Montag, 29. Februar 2016

Spaziergang in der Morgenstille



Schönes Wetter haben wir hier zur Zeit kaum. 
Wobei die Sache mit dem "schön" ja immer relativ ist. Ich mag eigentlich eine ganze Menge Wetter....aber hier ist es im Moment wirklich sehr grau und feucht und einfach ungemütlich. Man möchte kaum den Popo vom Kamin wegbewegen.

Aber Freitagmorgen hatte ich Glück und bin gleich ganz früh nach draußen um mir ein paar Sonnestrahlen zu fangen. 


Der Schnee vom Donnerstag hatte eine richtig schöne Winterlandschaft hinter's Haus gezaubert.


Und der Boden knirschte und knackte ganz wunderbar beim Spaziergang.  


Die ersten Sonnenstrahlen haben den Nebel aufsteigen lassen. 




Und ich liebe einfach die Ruhe und Friedlichkeit, die sich in so einer Landschaft ausbreitet. 

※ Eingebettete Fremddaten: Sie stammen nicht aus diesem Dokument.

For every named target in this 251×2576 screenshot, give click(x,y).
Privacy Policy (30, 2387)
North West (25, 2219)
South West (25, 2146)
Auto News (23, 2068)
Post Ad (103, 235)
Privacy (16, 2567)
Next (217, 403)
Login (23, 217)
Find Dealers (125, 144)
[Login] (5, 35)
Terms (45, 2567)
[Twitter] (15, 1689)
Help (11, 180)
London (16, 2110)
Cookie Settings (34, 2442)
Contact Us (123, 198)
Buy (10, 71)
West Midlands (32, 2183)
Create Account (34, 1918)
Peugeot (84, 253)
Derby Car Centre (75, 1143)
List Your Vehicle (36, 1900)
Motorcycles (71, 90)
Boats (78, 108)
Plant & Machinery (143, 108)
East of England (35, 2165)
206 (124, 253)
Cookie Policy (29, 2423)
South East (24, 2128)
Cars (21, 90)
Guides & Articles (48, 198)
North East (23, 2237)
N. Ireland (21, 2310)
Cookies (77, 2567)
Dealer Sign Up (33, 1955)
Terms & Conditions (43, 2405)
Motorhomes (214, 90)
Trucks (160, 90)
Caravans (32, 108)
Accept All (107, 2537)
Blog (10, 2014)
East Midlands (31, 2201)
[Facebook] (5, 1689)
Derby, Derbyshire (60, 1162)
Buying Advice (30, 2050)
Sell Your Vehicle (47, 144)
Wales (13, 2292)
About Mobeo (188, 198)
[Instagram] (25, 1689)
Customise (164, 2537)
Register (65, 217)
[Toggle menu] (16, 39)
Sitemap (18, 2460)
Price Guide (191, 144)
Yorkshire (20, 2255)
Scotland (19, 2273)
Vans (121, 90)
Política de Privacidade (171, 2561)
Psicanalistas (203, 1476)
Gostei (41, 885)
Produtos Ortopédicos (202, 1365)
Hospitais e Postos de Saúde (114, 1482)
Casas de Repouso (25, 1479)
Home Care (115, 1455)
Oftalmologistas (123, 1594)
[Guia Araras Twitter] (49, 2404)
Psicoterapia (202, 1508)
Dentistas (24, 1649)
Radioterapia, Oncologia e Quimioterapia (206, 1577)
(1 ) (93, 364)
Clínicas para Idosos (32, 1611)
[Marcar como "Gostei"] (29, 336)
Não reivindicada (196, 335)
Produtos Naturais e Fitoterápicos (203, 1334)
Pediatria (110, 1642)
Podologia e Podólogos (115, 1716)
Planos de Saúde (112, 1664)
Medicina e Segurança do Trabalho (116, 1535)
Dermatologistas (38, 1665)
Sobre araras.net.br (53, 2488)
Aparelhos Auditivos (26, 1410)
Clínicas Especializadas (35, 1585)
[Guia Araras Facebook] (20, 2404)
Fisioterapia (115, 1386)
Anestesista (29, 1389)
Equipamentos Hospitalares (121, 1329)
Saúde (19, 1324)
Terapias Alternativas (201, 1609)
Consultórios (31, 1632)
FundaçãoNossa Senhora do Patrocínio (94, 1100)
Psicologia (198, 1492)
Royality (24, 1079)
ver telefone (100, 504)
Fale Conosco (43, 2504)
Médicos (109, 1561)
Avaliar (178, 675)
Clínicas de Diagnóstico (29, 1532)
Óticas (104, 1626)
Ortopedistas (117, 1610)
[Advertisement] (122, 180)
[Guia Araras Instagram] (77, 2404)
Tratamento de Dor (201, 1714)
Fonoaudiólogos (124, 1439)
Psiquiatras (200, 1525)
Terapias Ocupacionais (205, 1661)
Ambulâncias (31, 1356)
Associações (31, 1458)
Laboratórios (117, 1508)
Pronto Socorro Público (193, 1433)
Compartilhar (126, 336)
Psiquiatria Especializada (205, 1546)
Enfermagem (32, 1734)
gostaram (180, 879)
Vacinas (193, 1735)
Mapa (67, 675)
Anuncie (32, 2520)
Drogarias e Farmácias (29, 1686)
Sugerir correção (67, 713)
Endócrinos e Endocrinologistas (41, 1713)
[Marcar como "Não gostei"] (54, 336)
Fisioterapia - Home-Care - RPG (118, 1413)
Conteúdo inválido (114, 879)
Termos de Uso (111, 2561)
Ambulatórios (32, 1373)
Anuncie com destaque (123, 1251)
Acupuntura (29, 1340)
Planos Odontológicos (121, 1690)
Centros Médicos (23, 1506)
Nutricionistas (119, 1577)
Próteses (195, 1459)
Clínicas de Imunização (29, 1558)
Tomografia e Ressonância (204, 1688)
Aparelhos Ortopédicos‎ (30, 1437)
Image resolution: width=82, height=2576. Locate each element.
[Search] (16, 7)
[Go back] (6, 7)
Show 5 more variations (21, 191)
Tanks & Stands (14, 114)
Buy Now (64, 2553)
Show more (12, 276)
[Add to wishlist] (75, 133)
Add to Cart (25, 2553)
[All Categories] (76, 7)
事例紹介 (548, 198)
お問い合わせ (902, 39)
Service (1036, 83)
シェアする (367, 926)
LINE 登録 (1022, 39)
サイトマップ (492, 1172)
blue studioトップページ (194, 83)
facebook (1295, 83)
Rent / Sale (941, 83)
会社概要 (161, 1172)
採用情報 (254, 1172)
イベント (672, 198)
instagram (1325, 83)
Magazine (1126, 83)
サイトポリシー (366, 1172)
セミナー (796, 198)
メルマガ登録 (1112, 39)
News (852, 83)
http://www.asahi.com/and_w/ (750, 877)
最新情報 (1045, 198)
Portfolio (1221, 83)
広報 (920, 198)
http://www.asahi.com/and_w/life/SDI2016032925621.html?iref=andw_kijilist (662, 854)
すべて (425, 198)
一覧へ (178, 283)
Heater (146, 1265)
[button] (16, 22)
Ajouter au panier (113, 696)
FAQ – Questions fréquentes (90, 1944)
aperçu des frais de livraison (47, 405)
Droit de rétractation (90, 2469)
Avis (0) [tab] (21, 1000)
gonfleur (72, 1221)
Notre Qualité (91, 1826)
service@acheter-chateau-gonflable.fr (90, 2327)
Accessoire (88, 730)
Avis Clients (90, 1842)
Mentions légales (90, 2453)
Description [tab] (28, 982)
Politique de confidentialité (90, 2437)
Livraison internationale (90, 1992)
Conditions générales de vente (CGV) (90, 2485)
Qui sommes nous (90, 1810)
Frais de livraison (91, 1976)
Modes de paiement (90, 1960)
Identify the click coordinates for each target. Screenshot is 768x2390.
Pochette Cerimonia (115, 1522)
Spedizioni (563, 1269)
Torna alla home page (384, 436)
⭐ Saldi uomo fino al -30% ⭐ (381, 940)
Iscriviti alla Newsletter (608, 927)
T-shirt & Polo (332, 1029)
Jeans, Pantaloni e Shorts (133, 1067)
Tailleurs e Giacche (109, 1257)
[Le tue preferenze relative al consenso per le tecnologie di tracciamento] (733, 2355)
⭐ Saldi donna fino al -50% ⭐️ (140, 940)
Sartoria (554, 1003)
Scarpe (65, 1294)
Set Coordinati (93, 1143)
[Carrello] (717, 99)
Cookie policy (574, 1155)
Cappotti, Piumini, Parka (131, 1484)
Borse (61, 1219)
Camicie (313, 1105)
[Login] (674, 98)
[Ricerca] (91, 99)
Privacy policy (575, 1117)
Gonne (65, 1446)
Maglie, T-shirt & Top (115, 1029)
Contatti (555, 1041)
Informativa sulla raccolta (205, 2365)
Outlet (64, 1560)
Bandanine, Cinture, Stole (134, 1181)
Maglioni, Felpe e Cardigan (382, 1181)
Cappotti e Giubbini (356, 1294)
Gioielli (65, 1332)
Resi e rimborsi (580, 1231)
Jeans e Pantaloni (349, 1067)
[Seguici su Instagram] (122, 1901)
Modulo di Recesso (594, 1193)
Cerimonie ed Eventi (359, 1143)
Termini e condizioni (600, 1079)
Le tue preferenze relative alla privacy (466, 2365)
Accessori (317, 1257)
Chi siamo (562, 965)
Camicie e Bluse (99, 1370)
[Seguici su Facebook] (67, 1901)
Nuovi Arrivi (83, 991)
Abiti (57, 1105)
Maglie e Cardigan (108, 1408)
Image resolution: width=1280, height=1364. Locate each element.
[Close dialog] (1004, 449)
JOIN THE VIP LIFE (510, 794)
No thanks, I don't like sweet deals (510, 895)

Ich habe mir dieses Jahr zwei Paar Stulpen gegönnt und ich frage mich, 
wie ich jemals ohne leben konnte.
 Da ich ja ein notorischer Jeansträger bin, das aber bei so einem Wetter echt immer ziemlich kalt ist, kann man damit einen großen Teil des Beines abdecken. 
Dazu von oben die lange Jacke,
 bleiben nur die kalten Knie. ;-)

Und die kann man sich ja dann anschließend wunderbar wieder vorm Kamin wärmen.


 

Donnerstag, 25. Februar 2016

Der Winter ist zurück...



...und mit ihm der Trubel am Vogelhaus.

Innerhalb von 15 Minuten hatten sich die Eichelhäher alle Erdnüsse und Rosinen gnadenlos herausgepickt und auch sehr herrschaftlich ihren Platz verteidigt. 












Samstag, 6. Februar 2016

Bunte Farben...



...an den Füßen, sind das beste Mittel gegen Winterdepressionen, 
dachte ich mir.

Und so nadelte ich einen Stino aus einem wirklich seeeehr bunten Elfenwolle-Wildfang.


Doch während ich so nadelte,
sprach die Socke zu mir,
und teilte mir mit, 
dass sie lieber woanders wohnen möchte.

Ihr seht, dass mit den sprechenden Socken habe ich immer noch nicht in den Griff bekommen.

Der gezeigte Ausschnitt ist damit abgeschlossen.